Allowing for variations in multivitamin supplement composition improves nutrient intake estimates for epidemiologic studies.

Collecting detailed data on dietary supplement use is time-consuming for study participants and investigators, and this is particularly difficult for multivitamin use because of the many different formulations available. Therefore, many studies simply ask about the frequency of multivitamin use and assign default nutrient composition values to obtain nutrient intakes.
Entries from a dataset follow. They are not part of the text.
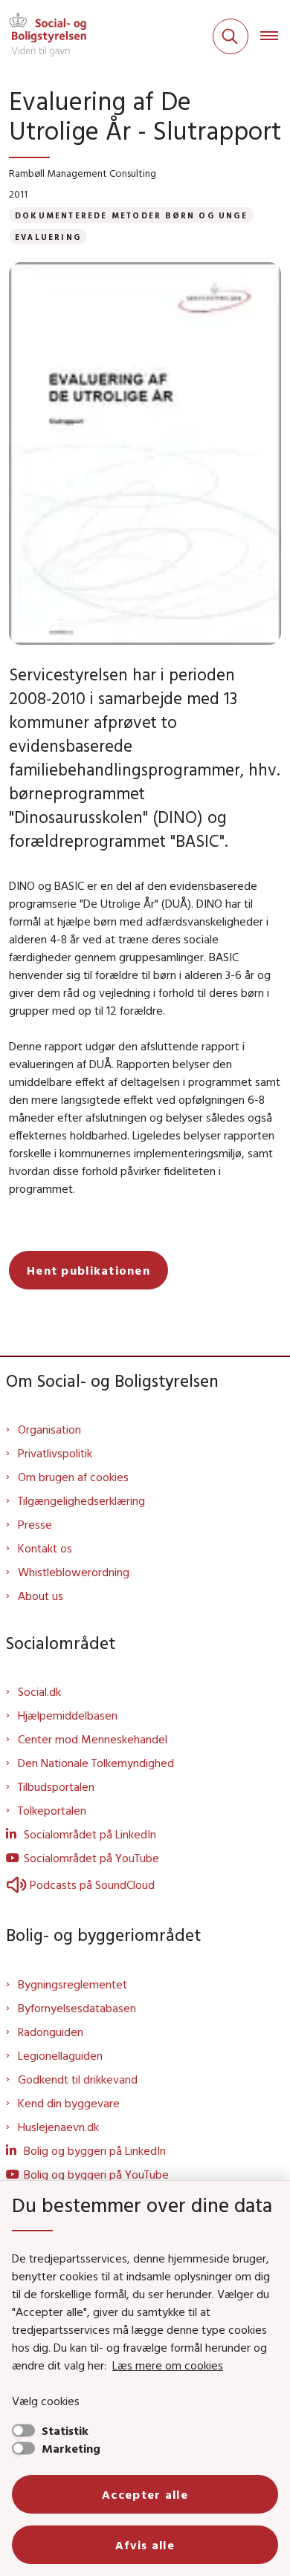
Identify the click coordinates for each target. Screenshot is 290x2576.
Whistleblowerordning (73, 1571)
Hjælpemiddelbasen (67, 1715)
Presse (35, 1524)
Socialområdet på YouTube (91, 1857)
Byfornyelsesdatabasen (77, 2007)
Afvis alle (145, 2544)
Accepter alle (145, 2494)
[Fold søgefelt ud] (230, 36)
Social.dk (39, 1691)
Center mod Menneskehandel (92, 1738)
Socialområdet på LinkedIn (90, 1834)
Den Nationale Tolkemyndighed (96, 1762)
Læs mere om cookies (167, 2365)
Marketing (71, 2448)
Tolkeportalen (52, 1810)
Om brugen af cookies (73, 1476)
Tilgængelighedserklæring (81, 1500)
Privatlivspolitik (55, 1452)
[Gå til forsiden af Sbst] (43, 36)
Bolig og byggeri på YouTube (96, 2174)
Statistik (65, 2430)
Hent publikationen (88, 1270)
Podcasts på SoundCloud (92, 1884)
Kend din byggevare (69, 2102)
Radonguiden (50, 2031)
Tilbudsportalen (56, 1786)
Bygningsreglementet (72, 1984)
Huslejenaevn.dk (58, 2126)
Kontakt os (45, 1548)
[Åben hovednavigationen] (275, 36)
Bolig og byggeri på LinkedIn (95, 2150)
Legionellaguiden (60, 2055)
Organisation (49, 1429)
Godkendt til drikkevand (78, 2079)
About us (40, 1595)
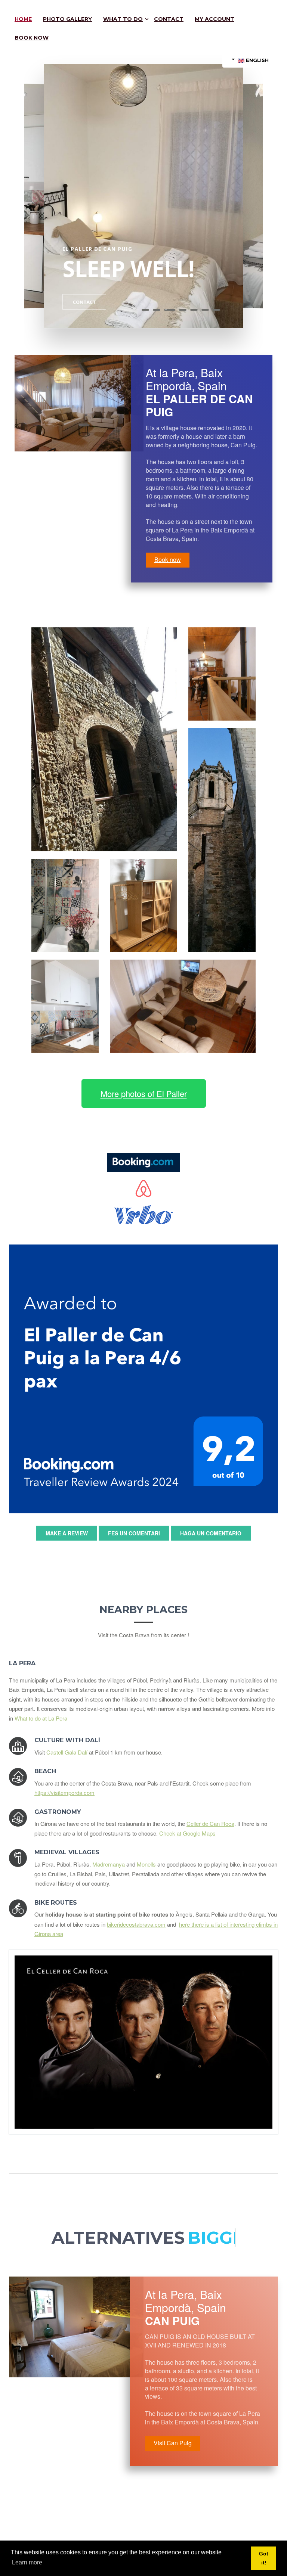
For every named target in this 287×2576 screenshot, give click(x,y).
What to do (123, 19)
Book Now (32, 37)
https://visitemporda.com (64, 1792)
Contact (168, 19)
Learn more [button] (27, 2562)
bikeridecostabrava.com (136, 1924)
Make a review (67, 1533)
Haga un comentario (210, 1533)
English (256, 60)
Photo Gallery (67, 19)
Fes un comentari (134, 1533)
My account (214, 19)
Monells (146, 1864)
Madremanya (108, 1864)
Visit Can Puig (173, 2443)
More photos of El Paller (144, 1093)
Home (23, 19)
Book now (167, 559)
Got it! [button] (263, 2558)
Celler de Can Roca (210, 1823)
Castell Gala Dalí (66, 1752)
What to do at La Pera (41, 1718)
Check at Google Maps (187, 1833)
Multivitamin supplements are important contributors to total nutrient intakes, but it is not known how default values affect the accuracy of intake estimation. In this study, nutrient intakes were calculated from multivitamins consumed by 26,735 multivitamin users who provided detailed information like product name(s) and frequency of use on a mailed questionnaire. We then recalculated the intakes, using 2 different assumptions about the composition of the multivitamin supplements: 1) a single default composition for all products; and 2) four default compositions, 1 for each subtype of multivitamin, i.e., one-a-day with minerals, one-a-day without minerals, B-complex or stress multivitamins, and antioxidant combinations. A total of 1246 different brands of multivitamins were reported and nutrient composition varied widely. Spearman correlation coefficient analyses, using the 4 default nutrient profiles compared with actual nutrient intakes, were >0.5 (P < 0.001) for 12 of 15 nutrients examined. However, correlations using the single default were lower, with only 5 correlations >0.5. Our findings suggest that a questionnaire designed to assess the composition profiles for 4 types of multivitamin products substantially improves the accuracy of nutrient-intake estimates over one that uses a single default nutrient profile for all multivitamin products.